Document text:
————————

2. DUTIES AS SUB-ADVISER. Subject to paragraph 7 below, the Adviser may,
in its discretion, appoint each Sub-Advisor to perform one or more of the
following services with respect to all or a portion of the investments of
the Fund. The services and the portion of the investments of the Fund to be
advised or managed by each Sub-Adviser shall be as agreed upon from time to
time by the Adviser and the Sub-Advisers. Each Sub-Adviser shall pay the
salaries and fees of all personnel of such Sub-Adviser performing services
for the Fund related to research, statistical and investment activities.
(a) INVESTMENT ADVICE. If and to the extent requested by the Adviser,
each Sub-Adviser shall provide investment advice to the Fund and the Adviser
with respect to all or a portion of the investments of the Fund or with
respect to various investment techniques, and in connection with such advice
shall furnish the Fund and the Adviser with such factual information,
research reports and investment recommendations as the Adviser may
reasonably require.
(b) ORDER EXECUTION. If and to the extent requested by the Adviser, each
Sub-Adviser shall place orders for the purchase and sale of portfolio
securities or other investments for the Fund. In so doing, each Sub-Adviser
agrees that it shall comply with paragraph 3 below.

————————

Provided data:
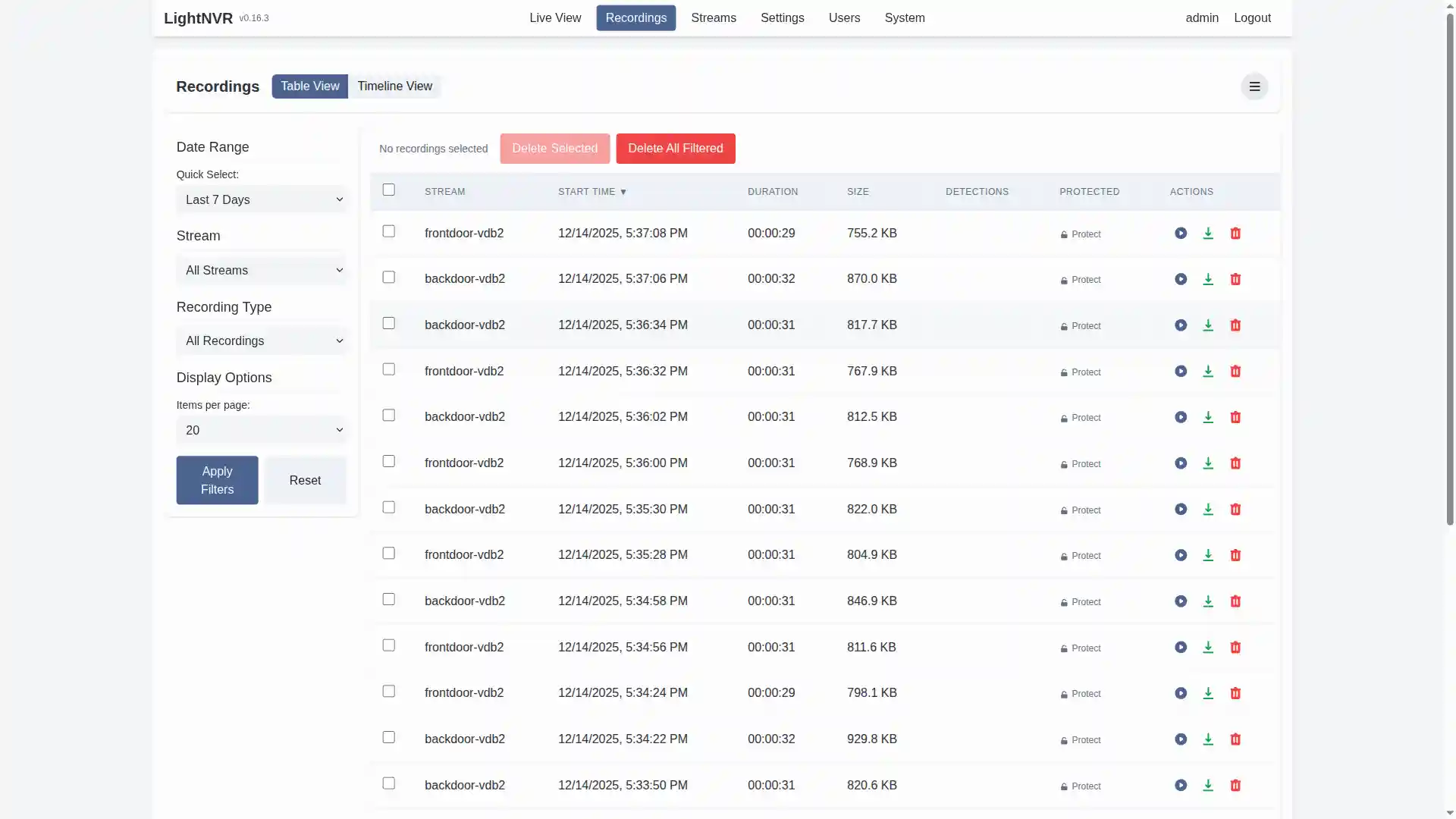Image resolution: width=1456 pixels, height=819 pixels.
Task: Click the Apply Filters button
Action: [217, 480]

————————

Instructions:
[1] According to the text on sub-adviser duties, who pays the salaries and fees of the personnel performing research, statistical and investment services for the Fund?
[2] Resume the text on sub-adviser duties from the point where it stops.
The data plays no part in the tasks here.

Responses per task:
[1] Each Sub-Adviser pays the salaries and fees of its own personnel performing those services.

[2]
(c) DISCRETIONARY INVESTMENT MANAGEMENT. If and to the extent requested
by the Adviser, each Sub-Adviser shall, subject to the supervision of the
Fund's Board of Trustees (the "Board") and the Adviser, manage all or a
portion of the investments of the Fund in accordance with the investment
objectives, policies and limitations provided in the Fund's Registration
Statement and such other limitations as the Fund or the Adviser may impose
with respect to the Fund by notice to the applicable Sub-Adviser(s) and
otherwise in accordance with paragraph 5 below. With respect to the portion
of the investments of the Fund under its management, each Sub-Adviser is
authorized to: (i) make investment decisions on behalf of the Fund with
regard to any stock, bond, other security or investment instrument,
including but not limited to foreign currencies, futures, options and other
derivatives, and with regard to borrowing money; (ii) place orders for the
purchase and sale of securities or other investment instruments with such
brokers and dealers as the Sub-Adviser may select; and (iii) upon the
request of the Adviser, provide additional investment management services to
the Fund, including but not limited to managing the Fund's cash and cash
equivalents and lending securities on behalf of the Fund. In selecting
brokers or dealers to execute trades for the Fund, each Sub-Adviser will
comply with its written policies and procedures regarding brokerage and
trading, which policies and procedures shall have been approved by the
Board. All discretionary investment management and any other activities of
each Sub-Adviser shall at all times be subject to the control and direction
of the Adviser and the Board.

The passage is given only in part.